When American filmmakers remade The Scarlet Letter in 1995, they chose the waterfront in Shelburne, Nova Scotia, to depict the colonial simplicity of tiny Salem, Massachusetts, in the 1600s. To mask any evidence of anachronistic development three centuries later, just a few cosmetic touches were needed. This was heavily ironic, because once upon a time, very briefly, as briefly as a fairy tale, Shelburne could claim to be the biggest city in British North America—the future Canada—and imagine itself surpassing New York. How it rose and fell into decline is a gritty and bitter tale and the fairy behind it must have been malevolent indeed. Seldom has so much brave but misconceived human endeavour been so quickly dissipated.

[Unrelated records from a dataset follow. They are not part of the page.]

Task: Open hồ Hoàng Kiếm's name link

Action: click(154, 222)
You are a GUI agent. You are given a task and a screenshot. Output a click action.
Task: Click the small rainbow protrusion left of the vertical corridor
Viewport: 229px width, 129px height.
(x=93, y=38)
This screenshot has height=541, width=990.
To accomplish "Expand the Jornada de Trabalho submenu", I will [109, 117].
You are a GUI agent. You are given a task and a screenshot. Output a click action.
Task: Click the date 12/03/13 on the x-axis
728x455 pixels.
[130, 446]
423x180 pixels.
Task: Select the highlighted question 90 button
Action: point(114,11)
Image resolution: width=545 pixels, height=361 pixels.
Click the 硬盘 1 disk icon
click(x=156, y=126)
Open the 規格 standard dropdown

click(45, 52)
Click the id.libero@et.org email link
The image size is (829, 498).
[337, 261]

The simple version of Canadian history my generation imbibed at school in the 1940s nodded approvingly at the United Empire Loyalists. Since loyalty to Britain was almost a religion to us, we thought people who fled the ruffians of the American revolution deserved high marks on that scorecard. Just as praiseworthy, we learned that the 35,000 to 50,000 Loyalists were educated and cultured, the largest migration of such people in British history. Their reported gentility made their privations more pitiable, and it suited our sense of Canada to know that so many “nice” people had shaped our fortunes.
That comforting notion gets quite a going-over in Loyalists and Layabouts: The Rapid Rise and Faster Fall of Shelburne, Nova Scotia, 1783– 1792, Stephen Kimber’s bracing and demythifying account of the 10,000 or so Loyalists whom the British government delivered to Nova Scotia beginning in 1783.

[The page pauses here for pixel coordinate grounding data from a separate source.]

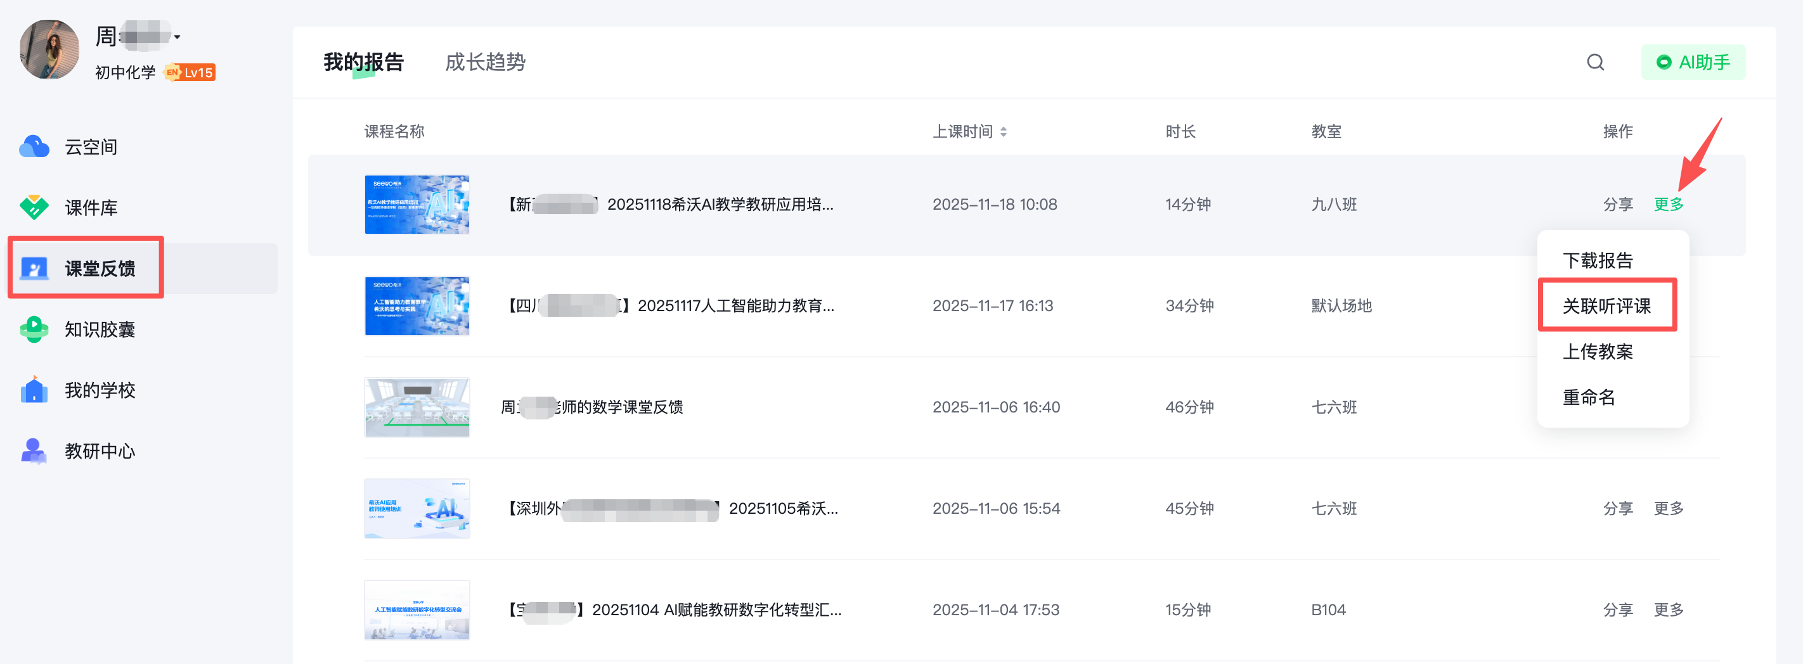Screen dimensions: 1803x664
Task: Choose 下载报告 in the dropdown menu
Action: pyautogui.click(x=1597, y=260)
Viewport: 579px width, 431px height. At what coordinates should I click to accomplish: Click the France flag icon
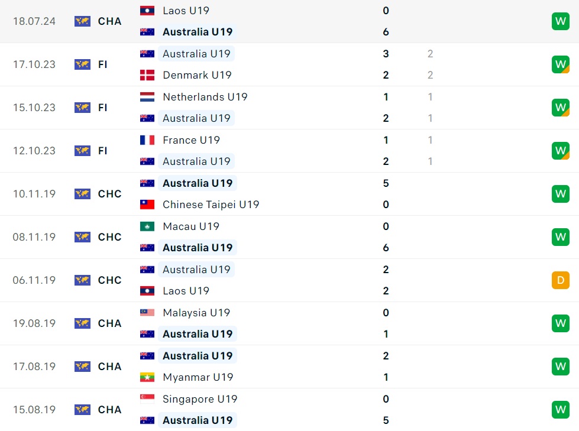(147, 140)
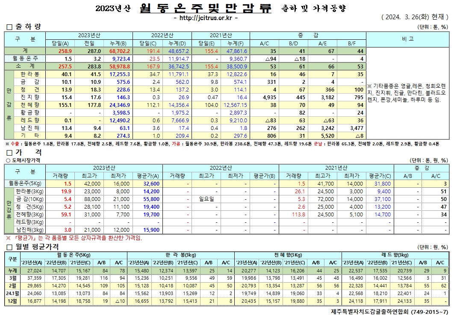Select the 2월 row label
The width and height of the screenshot is (454, 316).
point(12,285)
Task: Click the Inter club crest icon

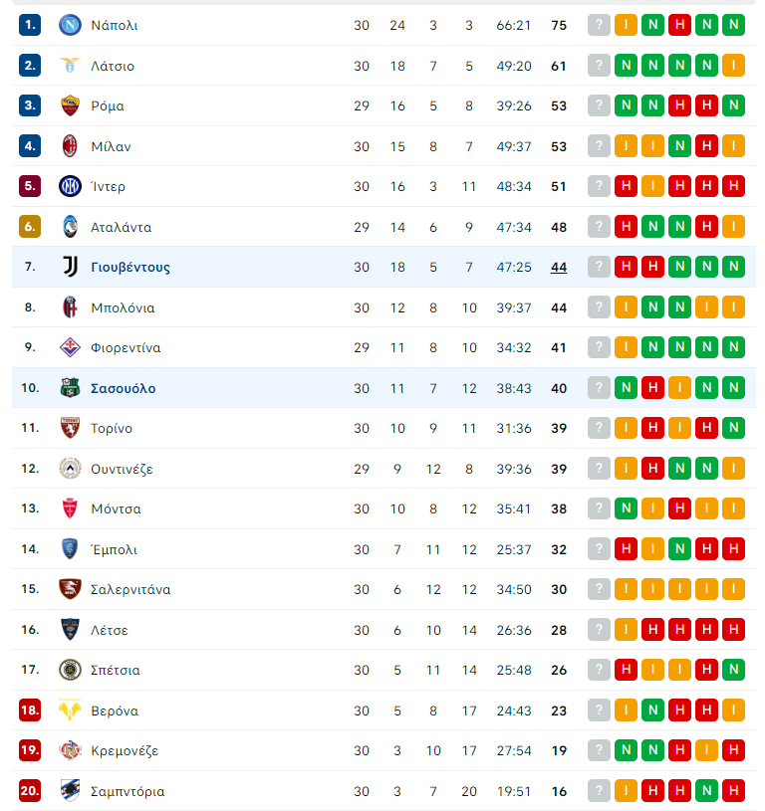Action: coord(70,186)
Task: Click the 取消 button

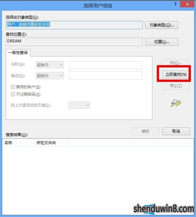Action: [176, 131]
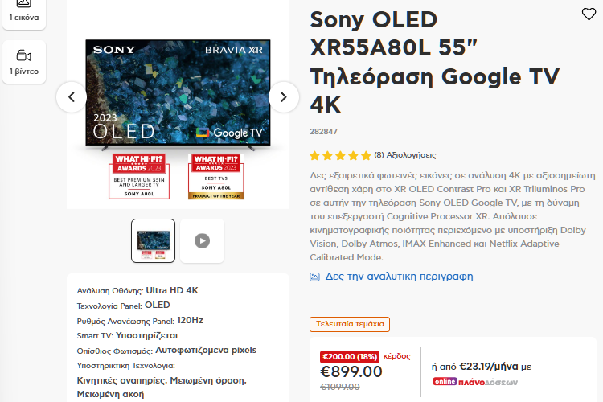Open the "1 βίντεο" video button
The image size is (603, 402).
coord(23,62)
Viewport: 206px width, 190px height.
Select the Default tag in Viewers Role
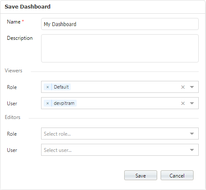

The Loyalists were a mixed bag: men, women, children, black, white, British, American, aristocrats and artisans, politicians and preachers, merchants and mariners, soldiers and soldiers of fortune, hustlers and hangers-on, slaves and slave owners, recently freed blacks and not-so-freed “servants.”
Nice or not, whatever their social status, they had been torn from the relatively civilized amenities of the American colonies, fleeing the enmity and often violence of the victorious Americans, their houses and property confiscated. Now they had to become shock pioneers in a part of Nova Scotia that was still largely wilderness. Educated and cultured some of them may have been, but they were bitter and angry. In the end, they were not even that loyal, since four fifths of them eventually crept back to the United States. Kimber writes: “Shelburne was born out of the anger, fear, bitterness and chaos—especially chaos—of the tail end of the American revolution.”
He tells this tale vividly, bringing real actors in this tragedy to life through their own extraordinary journals, diaries and papers. The result is to give us an uncommonly tangible and palpable account of the daily travails of men and women displaced by the revolution, and the human cost to those who chose, often to their bitter regret, to stay loyal to George III.
Clarke MacDonald
On May 4, 1783, 30 British ships arrived at the place then known as Port Roseway, some 322 kilometres southwest of Halifax. They entered an empty harbour, so grand it had inspired dreams of a town that would be “a new and better New York—more exclusive, more sophisticated” that “would become ‘an ornament to the British Empire,’ a beacon of hope in a bleak time.” That town existed only in the imaginations of a group of Loyalists huddled in still-British New York City in the last days of the war. Kimber gives a fine description of the wild scenes in New York with Loyalist families desperate to escape, forced to sell precious belongings on the street, British soldiers posted on every corner to prevent looting. One group formed the Port Roseway Associates and signed up more than 200 subscribers plus their families and servants. They were encouraged by British authorities in Nova Scotia, who extolled the Port Roseway location as an ideal stopover point for ships passing to and from American ports, thousands of acres of wild timberland ripe for future trade in lumber and the best conditions for fishing, farming and the fur trade in the province.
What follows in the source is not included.